Moreno Brian A, Lutwak Moises, Skopit Stanley
Dermatology, Lake Erie College of Osteopathic Medicine, Bradenton, USA.
Dermatology, Larkin Community Hospital, South Miami, USA.
Cureus. 2025 Jun 13;17(6):e85947. doi: 10.7759/cureus.85947. eCollection 2025 Jun.

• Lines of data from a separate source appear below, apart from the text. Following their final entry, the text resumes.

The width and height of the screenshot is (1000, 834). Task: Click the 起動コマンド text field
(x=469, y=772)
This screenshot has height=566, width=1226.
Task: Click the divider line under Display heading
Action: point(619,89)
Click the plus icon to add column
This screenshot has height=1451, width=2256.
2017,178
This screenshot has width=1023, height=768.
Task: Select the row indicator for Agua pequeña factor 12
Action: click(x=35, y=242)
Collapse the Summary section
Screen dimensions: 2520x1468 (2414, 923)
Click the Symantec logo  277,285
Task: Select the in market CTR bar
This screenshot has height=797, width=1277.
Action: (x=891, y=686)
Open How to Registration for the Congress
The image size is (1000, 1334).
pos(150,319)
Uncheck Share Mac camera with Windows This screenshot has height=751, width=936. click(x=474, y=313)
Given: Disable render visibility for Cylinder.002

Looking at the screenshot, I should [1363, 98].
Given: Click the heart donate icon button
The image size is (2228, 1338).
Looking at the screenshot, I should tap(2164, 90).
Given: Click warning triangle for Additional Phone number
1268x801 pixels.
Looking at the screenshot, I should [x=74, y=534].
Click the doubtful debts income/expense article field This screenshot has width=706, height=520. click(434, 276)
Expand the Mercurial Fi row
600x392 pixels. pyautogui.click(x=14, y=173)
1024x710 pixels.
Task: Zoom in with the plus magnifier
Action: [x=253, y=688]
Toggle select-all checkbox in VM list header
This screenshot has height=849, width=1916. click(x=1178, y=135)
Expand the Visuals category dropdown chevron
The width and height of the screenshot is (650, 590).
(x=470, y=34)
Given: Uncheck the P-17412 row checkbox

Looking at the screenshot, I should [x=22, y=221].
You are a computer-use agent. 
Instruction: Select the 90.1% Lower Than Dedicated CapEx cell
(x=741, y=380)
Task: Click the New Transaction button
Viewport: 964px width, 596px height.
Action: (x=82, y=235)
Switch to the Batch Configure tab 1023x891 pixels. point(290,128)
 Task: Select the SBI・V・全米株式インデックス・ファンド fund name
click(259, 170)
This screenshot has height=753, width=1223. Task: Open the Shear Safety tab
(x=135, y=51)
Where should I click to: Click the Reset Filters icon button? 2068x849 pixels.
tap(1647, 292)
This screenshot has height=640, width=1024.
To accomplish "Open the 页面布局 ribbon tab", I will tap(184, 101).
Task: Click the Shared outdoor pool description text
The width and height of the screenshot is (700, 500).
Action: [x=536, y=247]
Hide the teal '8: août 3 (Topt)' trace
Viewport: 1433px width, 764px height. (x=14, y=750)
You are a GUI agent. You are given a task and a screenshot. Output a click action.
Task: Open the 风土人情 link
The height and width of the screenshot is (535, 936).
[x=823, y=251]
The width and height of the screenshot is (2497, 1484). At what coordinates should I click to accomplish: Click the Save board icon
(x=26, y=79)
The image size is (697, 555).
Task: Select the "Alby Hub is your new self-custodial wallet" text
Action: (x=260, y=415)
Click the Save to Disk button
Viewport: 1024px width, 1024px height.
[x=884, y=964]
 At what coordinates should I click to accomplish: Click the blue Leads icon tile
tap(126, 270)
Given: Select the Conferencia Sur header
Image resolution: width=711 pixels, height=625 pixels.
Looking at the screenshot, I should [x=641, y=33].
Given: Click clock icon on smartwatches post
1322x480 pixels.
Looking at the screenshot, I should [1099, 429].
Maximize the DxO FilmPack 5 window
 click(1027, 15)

Xeroderma pigmentosum (XP) is a rare autosomal recessive disorder characterized by a defect in DNA repair, leading to marked sensitivity to ultraviolet (UV) light, an increased risk of cutaneous malignancies, and frequent ophthalmic complications. We present a 21-year-old man with a history of bilateral ocular melanomas and evolving cutaneous lesions suspicious for malignancy. This report highlights the clinical features, histopathologic considerations, and multidisciplinary management challenges in XP, underscoring the importance of vigilant surveillance, early intervention, and interdisciplinary care.
着色性干皮病(XP)是一种罕见的常染色体隐性疾病,其特征是DNA修复缺陷,导致对紫外线(UV)高度敏感、皮肤恶性肿瘤风险增加以及频繁出现眼部并发症。我们报告一名21岁男性,有双侧眼部黑色素瘤病史,且皮肤病变不断演变,怀疑为恶性肿瘤。本报告强调了XP的临床特征、组织病理学考量以及多学科管理挑战,突出了警惕性监测、早期干预和跨学科护理的重要性。